Kenya’s Mobile Revolution: a film you need to watch
Now I try and keep an eye out for these sort of things, and I haven’t found a genuinely surprising and stereotype-overturning piece about anywhere or anything in Africa since the excellent Inside Africa films I blogged about ages ago.
In fact the only people out there fighting Africa’s corner are the armies of bloggers like E.K. Bensah and Sociolingo – if you read their blogs (and I strongly urge you to do so) you’ll see a different side to the continent; a far cry to the famine, disease and war western newspapers and broadcasters would often have us believe.
Which is why it’s such a great surprise to see “Kenya’s Mobile Revolution” coming up next week on Newsnight on BBC 2 in the UK.
As part of BBC Newsnight’s Geek Week 2.0, they’re showing a film made by their tech reporter Paul Mason. He travelled to Kenya to see how mobile phones are literally changing every aspect of people’s lives.
Two mobile phone companies have created an 80% network coverage of the country – which I’m sure is better than in the UK! – and even the Maasai nomads in the Rift Valley are texting each other. Even more, mobile operators are pioneering services yet to appear in Europe, like being able to send someone else cash with your mobile.

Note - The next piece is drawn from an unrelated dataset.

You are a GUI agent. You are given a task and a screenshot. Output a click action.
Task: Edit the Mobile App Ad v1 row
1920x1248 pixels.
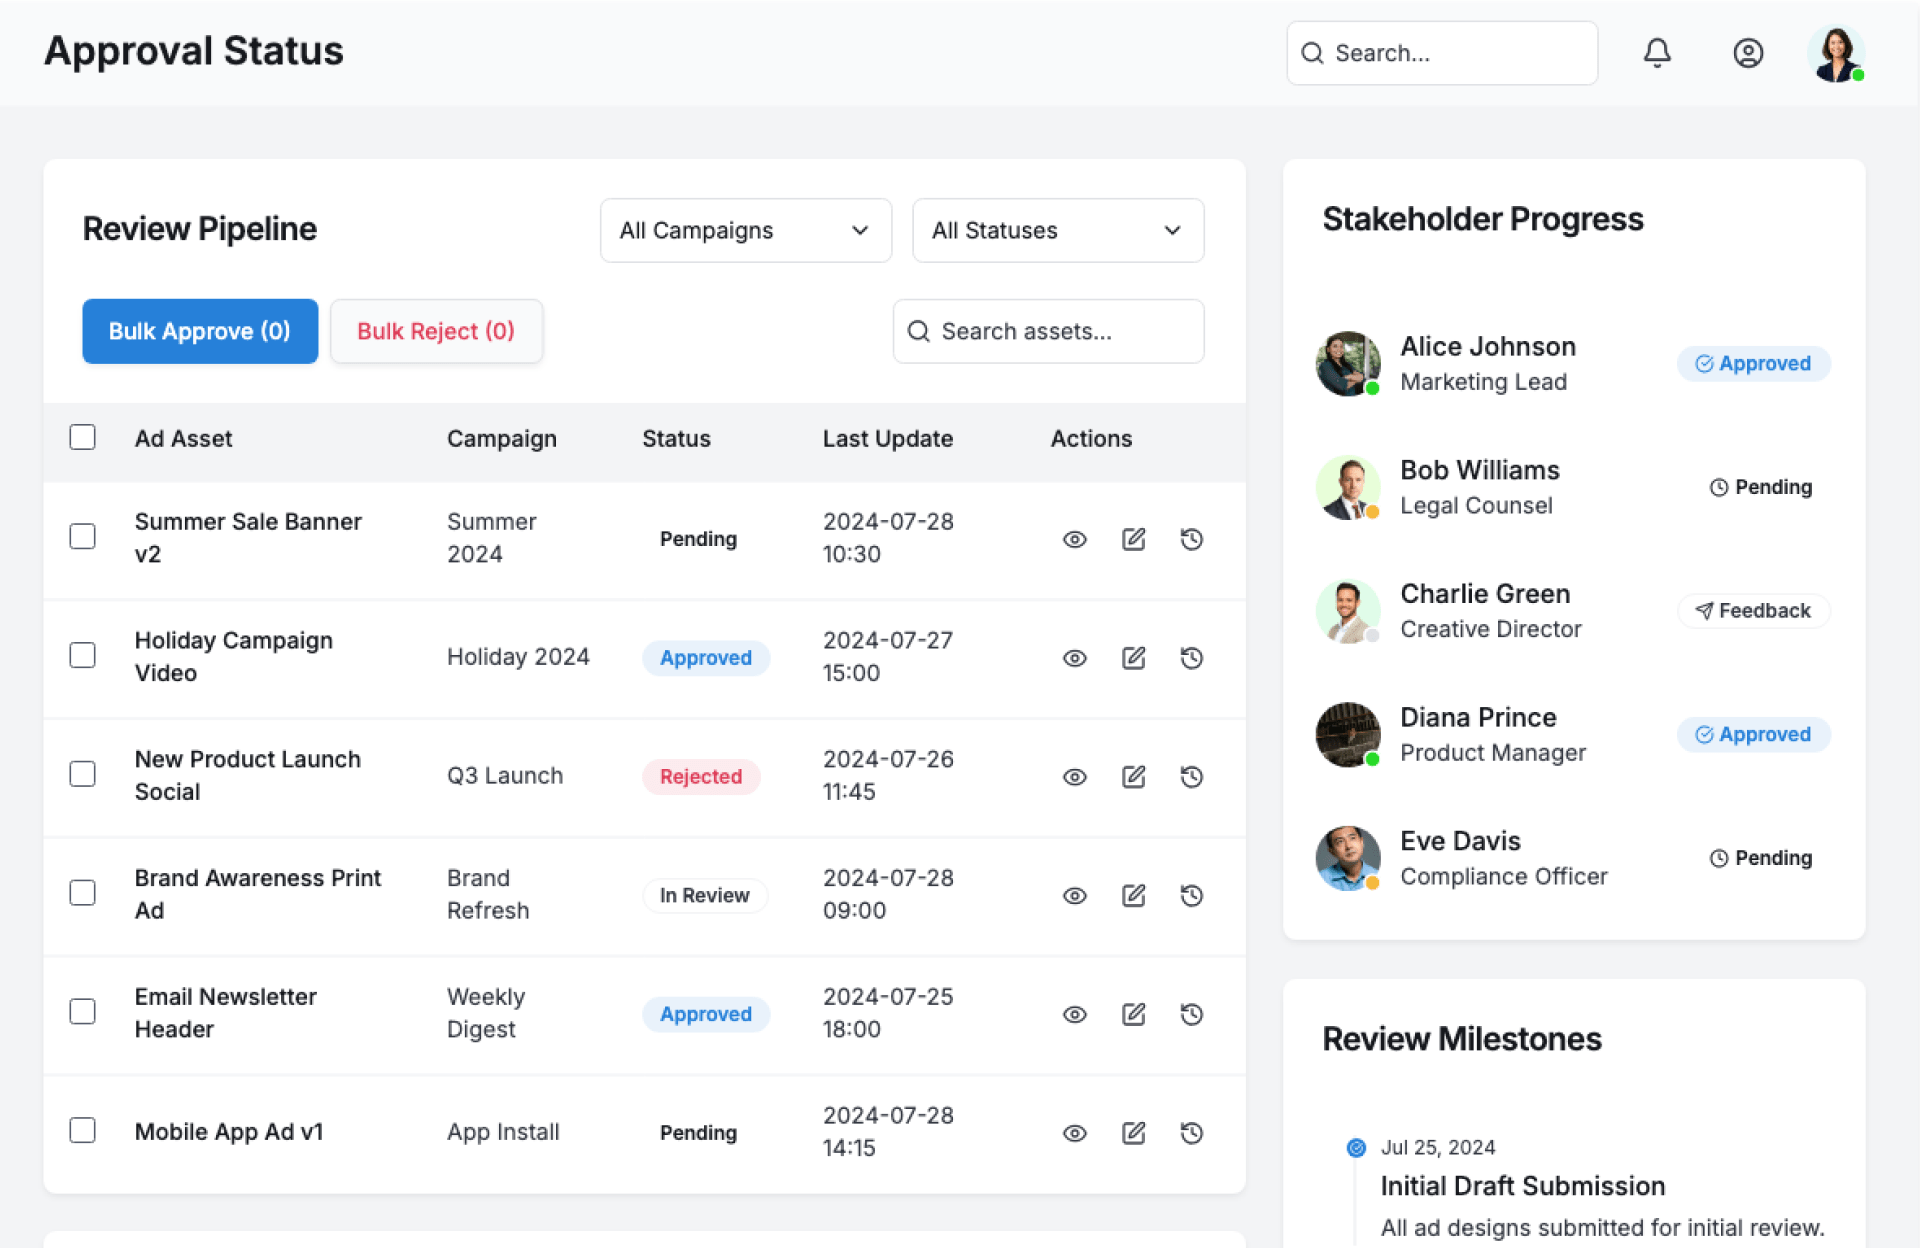click(x=1133, y=1133)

More and more people are getting them and Paul Mason reckons the mobile could be a democratising tool in a country where the ruling elite’s rife with corruption.
It’s beautifully shot, insightful, and crucially Mason answers the big question for us: “so what?”
When I was last in Ghana back in 2003, I noticed people were using mobiles; hawkers sold mobile phone covers on every street corner. Ironically, I refused to take a mobile phone out there, but if I had, I would have had constant coverage.
So if you’re in on Monday night, watch it. If you’re not, Sky + it. But being the techno-savvy lot you are, I’m sure you’ll watch the online preview now available. It’s 18 minutes long but well worth it.